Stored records
[Start of Attachment]

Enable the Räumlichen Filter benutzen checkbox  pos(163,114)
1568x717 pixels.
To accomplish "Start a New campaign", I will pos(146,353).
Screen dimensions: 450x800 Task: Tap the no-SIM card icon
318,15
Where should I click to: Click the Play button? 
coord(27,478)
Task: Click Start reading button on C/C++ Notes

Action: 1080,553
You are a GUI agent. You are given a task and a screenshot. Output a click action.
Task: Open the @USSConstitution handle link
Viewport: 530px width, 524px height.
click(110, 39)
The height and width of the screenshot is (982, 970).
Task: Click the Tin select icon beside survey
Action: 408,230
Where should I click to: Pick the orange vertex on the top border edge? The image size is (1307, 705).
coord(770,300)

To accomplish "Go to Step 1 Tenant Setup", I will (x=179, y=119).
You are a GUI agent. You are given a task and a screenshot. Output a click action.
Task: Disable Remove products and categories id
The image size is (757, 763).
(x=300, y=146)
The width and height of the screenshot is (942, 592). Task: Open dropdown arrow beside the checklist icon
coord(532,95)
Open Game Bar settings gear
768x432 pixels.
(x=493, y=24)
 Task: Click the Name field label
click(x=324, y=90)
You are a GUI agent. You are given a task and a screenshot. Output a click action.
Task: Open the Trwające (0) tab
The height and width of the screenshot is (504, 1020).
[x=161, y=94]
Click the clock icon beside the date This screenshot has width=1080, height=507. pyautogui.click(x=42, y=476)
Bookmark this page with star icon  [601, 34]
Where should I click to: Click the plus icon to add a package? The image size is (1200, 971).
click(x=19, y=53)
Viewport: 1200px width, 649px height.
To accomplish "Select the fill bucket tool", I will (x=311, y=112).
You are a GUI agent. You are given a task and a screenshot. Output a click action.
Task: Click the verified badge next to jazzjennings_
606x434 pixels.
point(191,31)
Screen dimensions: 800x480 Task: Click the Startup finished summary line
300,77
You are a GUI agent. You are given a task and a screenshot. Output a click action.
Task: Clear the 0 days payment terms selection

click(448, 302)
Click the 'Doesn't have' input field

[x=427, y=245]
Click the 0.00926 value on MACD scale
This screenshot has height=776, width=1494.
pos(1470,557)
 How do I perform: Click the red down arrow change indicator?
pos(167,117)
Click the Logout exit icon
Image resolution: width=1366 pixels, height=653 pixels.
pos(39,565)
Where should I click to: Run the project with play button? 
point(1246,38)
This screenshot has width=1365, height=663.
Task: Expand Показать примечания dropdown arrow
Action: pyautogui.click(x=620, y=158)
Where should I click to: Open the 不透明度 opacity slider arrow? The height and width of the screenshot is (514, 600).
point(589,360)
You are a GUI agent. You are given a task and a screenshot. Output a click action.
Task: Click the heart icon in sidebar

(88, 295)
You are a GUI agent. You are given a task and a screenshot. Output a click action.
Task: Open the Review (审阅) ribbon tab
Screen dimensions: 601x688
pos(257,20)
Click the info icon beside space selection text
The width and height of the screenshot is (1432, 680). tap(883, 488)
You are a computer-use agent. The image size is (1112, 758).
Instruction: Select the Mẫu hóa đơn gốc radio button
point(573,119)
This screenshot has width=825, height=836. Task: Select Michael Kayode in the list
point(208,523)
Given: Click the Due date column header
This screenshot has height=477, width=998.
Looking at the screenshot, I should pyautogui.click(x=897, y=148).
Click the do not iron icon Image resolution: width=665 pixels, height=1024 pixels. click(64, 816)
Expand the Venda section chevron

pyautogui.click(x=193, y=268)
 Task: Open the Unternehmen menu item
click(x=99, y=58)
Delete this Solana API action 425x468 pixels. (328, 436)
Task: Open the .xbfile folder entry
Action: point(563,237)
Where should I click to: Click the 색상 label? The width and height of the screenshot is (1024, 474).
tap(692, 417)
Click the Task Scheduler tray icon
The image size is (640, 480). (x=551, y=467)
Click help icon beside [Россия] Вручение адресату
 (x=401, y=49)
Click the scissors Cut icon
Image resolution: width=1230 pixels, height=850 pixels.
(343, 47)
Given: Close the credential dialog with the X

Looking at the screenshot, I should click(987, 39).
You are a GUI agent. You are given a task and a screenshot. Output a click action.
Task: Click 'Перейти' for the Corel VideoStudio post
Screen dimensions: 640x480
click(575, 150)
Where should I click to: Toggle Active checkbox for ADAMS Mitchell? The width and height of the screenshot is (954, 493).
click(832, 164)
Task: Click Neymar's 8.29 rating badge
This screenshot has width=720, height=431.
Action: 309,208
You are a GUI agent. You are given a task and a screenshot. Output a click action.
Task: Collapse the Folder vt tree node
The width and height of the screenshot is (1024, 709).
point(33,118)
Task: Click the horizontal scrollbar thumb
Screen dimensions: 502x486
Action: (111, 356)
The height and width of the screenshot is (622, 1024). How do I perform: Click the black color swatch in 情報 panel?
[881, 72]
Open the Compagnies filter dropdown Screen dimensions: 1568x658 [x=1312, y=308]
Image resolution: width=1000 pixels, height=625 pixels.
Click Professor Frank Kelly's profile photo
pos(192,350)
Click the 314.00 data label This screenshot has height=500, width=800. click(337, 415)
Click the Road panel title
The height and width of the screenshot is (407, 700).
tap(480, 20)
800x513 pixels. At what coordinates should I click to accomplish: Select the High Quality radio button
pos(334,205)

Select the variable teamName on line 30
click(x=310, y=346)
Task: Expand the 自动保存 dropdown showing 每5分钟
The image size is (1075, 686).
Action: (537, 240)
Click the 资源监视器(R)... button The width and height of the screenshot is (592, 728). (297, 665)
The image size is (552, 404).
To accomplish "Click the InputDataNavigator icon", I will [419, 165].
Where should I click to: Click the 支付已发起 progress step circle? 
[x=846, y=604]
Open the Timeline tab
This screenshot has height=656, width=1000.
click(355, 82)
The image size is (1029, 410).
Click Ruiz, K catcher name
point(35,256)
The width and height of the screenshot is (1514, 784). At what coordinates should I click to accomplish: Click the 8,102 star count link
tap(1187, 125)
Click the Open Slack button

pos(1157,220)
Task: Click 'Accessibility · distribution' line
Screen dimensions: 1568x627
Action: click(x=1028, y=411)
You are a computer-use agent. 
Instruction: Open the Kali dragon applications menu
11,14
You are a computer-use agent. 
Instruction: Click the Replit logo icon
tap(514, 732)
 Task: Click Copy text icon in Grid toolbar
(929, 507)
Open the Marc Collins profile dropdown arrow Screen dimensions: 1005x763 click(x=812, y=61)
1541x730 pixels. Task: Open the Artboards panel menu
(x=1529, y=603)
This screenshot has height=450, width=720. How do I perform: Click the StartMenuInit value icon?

[End of Attachment]

**TASK ITEM**
Only the lines from the one containing "Click Professor Frank Kelly's profile photo" through the last line of the records belong in the answer, each written out exactly.

**REPLY**
Click Professor Frank Kelly's profile photo
pos(192,350)
Click the 314.00 data label This screenshot has height=500, width=800. click(337, 415)
Click the Road panel title
The height and width of the screenshot is (407, 700).
tap(480, 20)
800x513 pixels. At what coordinates should I click to accomplish: Select the High Quality radio button
pos(334,205)

Select the variable teamName on line 30
click(x=310, y=346)
Task: Expand the 自动保存 dropdown showing 每5分钟
The image size is (1075, 686).
Action: (537, 240)
Click the 资源监视器(R)... button The width and height of the screenshot is (592, 728). (297, 665)
The image size is (552, 404).
To accomplish "Click the InputDataNavigator icon", I will [419, 165].
Where should I click to: Click the 支付已发起 progress step circle? 
[x=846, y=604]
Open the Timeline tab
This screenshot has height=656, width=1000.
click(355, 82)
The image size is (1029, 410).
Click Ruiz, K catcher name
point(35,256)
The width and height of the screenshot is (1514, 784). At what coordinates should I click to accomplish: Click the 8,102 star count link
tap(1187, 125)
Click the Open Slack button

pos(1157,220)
Task: Click 'Accessibility · distribution' line
Screen dimensions: 1568x627
Action: click(x=1028, y=411)
You are a computer-use agent. 
Instruction: Open the Kali dragon applications menu
11,14
You are a computer-use agent. 
Instruction: Click the Replit logo icon
tap(514, 732)
 Task: Click Copy text icon in Grid toolbar
(929, 507)
Open the Marc Collins profile dropdown arrow Screen dimensions: 1005x763 click(x=812, y=61)
1541x730 pixels. Task: Open the Artboards panel menu
(x=1529, y=603)
This screenshot has height=450, width=720. How do I perform: Click the StartMenuInit value icon?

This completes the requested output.